Non è andata così. Il valore del moltiplicatore dipende da fattori che i modelli di Fondo e Commissione tendono a sottostimare. Per fare due esempi, se i tassi di interesse della Bce sono già bassi, essa non può attenuare gli effetti recessivi della restrizione fiscale con un'espansione monetaria. E se anche i partner commerciali di un Paese mettono in atto politiche restrittive, il calo della domanda interna non può essere compensato da un aumento dell'export. Non è un caso che esportazioni e tassi di interesse siano alla base degli episodi di "restrizioni fiscali espansive" che gli alfieri dell'austerità hanno portato a sostegno delle proprie tesi.

Negli ultimi anni si sono moltiplicati gli sforzi dei ricercatori per ovviare alla discrasia tra le stime su cui si basano le politiche di austerità, e la recessione in cui sono piombati i Paesi che le applicano. Questa ricerca ha riproposto vecchie verità. Il moltiplicatore è più alto in tempo di crisi, quando il settore privato riduce la spesa (perché cerca di ridurre l'indebitamento, o perché ha difficoltà a contrarre prestiti), e quando la politica monetaria non è efficace.

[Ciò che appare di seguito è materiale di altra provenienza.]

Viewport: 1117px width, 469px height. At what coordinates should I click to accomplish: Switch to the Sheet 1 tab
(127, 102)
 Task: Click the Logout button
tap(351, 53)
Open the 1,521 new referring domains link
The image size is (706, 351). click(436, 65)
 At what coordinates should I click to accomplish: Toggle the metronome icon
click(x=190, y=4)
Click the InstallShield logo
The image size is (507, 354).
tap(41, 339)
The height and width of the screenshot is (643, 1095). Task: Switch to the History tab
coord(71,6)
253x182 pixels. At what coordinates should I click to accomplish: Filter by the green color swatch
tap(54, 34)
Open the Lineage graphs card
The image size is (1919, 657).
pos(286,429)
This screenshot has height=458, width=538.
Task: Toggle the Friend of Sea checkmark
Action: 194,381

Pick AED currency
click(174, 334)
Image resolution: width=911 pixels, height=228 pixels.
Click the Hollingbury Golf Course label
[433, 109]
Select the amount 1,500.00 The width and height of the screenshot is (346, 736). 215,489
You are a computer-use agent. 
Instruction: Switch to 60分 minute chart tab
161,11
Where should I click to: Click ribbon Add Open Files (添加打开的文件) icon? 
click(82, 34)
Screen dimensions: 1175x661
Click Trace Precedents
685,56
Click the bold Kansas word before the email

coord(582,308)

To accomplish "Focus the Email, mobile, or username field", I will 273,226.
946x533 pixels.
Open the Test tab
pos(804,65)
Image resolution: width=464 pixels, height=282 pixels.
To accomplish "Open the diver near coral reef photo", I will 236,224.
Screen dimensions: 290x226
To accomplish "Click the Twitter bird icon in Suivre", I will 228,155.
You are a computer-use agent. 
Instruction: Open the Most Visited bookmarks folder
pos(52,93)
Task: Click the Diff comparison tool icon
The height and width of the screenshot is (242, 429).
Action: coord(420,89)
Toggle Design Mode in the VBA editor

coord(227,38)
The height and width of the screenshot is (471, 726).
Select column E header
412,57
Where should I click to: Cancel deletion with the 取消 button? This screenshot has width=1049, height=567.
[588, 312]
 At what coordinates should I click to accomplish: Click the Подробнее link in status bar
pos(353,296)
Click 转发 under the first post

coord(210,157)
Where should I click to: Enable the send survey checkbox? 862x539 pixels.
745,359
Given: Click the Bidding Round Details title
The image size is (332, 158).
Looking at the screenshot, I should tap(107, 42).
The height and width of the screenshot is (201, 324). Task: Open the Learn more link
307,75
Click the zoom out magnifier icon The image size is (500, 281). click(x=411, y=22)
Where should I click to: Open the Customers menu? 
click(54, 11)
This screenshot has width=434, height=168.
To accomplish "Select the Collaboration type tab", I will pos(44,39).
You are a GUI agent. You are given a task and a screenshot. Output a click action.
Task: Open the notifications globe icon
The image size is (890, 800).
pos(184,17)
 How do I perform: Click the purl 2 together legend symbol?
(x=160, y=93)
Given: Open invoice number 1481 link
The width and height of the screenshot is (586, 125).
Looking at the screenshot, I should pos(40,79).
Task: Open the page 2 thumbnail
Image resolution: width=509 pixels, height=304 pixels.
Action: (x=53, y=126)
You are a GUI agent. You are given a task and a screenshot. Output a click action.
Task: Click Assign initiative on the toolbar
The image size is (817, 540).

Poi, un'austerità basata su tagli di spesa è più recessiva di una basata su aumento delle tasse. In tempi normali sarebbe vero il contrario, perché un aumento delle tasse disincentiverebbe l'offerta di lavoro. Oggi tuttavia il problema non è l'offerta ma la domanda di lavoro; in periodi di crisi la spesa privata risponde più all'incertezza e ai livelli di debito che al livello di imposizione.

Se i moltiplicatori in questa crisi sono più alti di quanto non si credesse in precedenza, dovremmo trarne alcune lezioni. In primo luogo, sarebbe saggio attenuare gli effetti dell'austerità spalmando il consolidamento su un periodo più lungo. Anche l'Fmi ha raccomandato più gradualismo. Secondo, la necessaria austerità nei Paesi della periferia dovrebbe essere accompagnata da un'espansione nei Paesi del centro, in particolare la Germania. Giova ricordare che la zona euro ha debito e deficit inferiori rispetto alle altre grandi economie. Almeno in questa fase, l'aumento delle imposte dovrebbe essere preferito alla riduzione della spesa, oggi necessaria per sostenere l'attività economica. La razionalizzazione della spesa pubblica, e la sua riduzione, dovrebbero aspettare tempi migliori.

Ai partigiani dell'austerità resta un argomento: i mercati punirebbero con un aumento degli spread qualunque governo che si mostrasse restio al consolidamento fiscale. Ma anche questo argomento non è poi così solido, essendo i mercati sensibili alla crescita, quanto lo sono alla salute dei conti pubblici. Inoltre, il potere dei mercati sui governi deriva da un'altra anomalia tutta europea. Siamo l'unica economia la cui banca centrale non può direttamente agire da prestatore di ultima istanza, assicurando il debito pubblico dal rischio di default. Non è con un'austerità dannosa e controproducente che si mettererà fine a questa anomalia.